CMS Proposes New Part B Prescription Drug Payment Model
On March 8, 2016, the Centers for Medicare & Medicaid (CMS) released a proposed rule which aims to test a new alternative payment design to pay for drugs covered under Medicare Part B. Medicare Part B covers prescription drugs administered in a physician’s office or hospital outpatient department. Currently, covered Part B drugs fall into three categories: drugs furnished incident to a physician’s service, drugs administered via a covered item of durable medical equipment, and other drugs specified by statute.
CMS found Part B payments for separately-paid drugs in 2015 were $22 billion, amounting to an average annual increase of 8.6% since 2007. Additionally, a new report from ASPE found drug price increases and a shift to prescribing more expensive drugs account for 30% of prescription spending growth.
Currently, most Medicare Part B drugs are paid using the Average Sales Price (ASP) plus a statutorily mandated 6% add-on. This creates an incentive to prescribe more expensive drugs due to the higher payment amount. Under the new model, Medicare Part B would pay the ASP plus an add-on of 2.5% and a flat fee of $16 per drug per day. The lower add-on and inclusion of the flat fee would decrease the incentive to provide more expensive drugs as the revenue for the drugs would be more evenly distributed.

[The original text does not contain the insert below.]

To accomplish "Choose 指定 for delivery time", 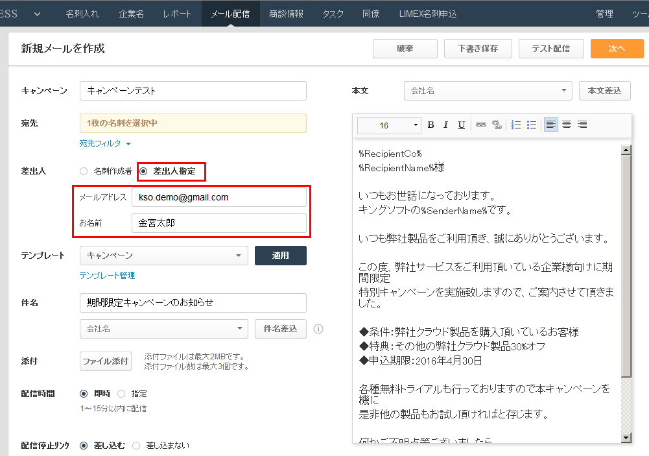I will (x=121, y=393).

CMS is proposing to introduce the new reimbursement program in select geographic areas in the fall of 2016. CMS will then roll out the second part of the experiment in which they will test several other pricing methodologies currently utilized by commercial health plans and pharmacy benefit managers. Some of these tools are: discounting or eliminating cost-sharing, providing feedback on prescribing patterns and decision support tools, basing pricing on a drug’s clinical effectiveness, and setting benchmarks for a group of therapeutically similar drug products.
The experiment will run for five years, with the Part 2 phase running the last three years. The evaluation will focus on whether the experiment reduces Part B drug spending, without limiting coverage or benefits, while maintaining or improving patient care.
Although all providers furnishing Part B drugs will be required to participate, some would be placed into control groups and will remain under the 6% add-on payment.
While CMS announced this new model would provide relief for certain providers, by relieving the pressure to provide higher cost drugs when they are not appropriate, the industry has already dealt out criticism for the new proposal, and CMS is bound to receive many comments on the new payment model. However, the private industry does already use “value-based pricing,” and CMS is seeking to use a similar methodology to bring costs down while maintaining value. CMS is accepting comments on this proposal until May 9, 2016.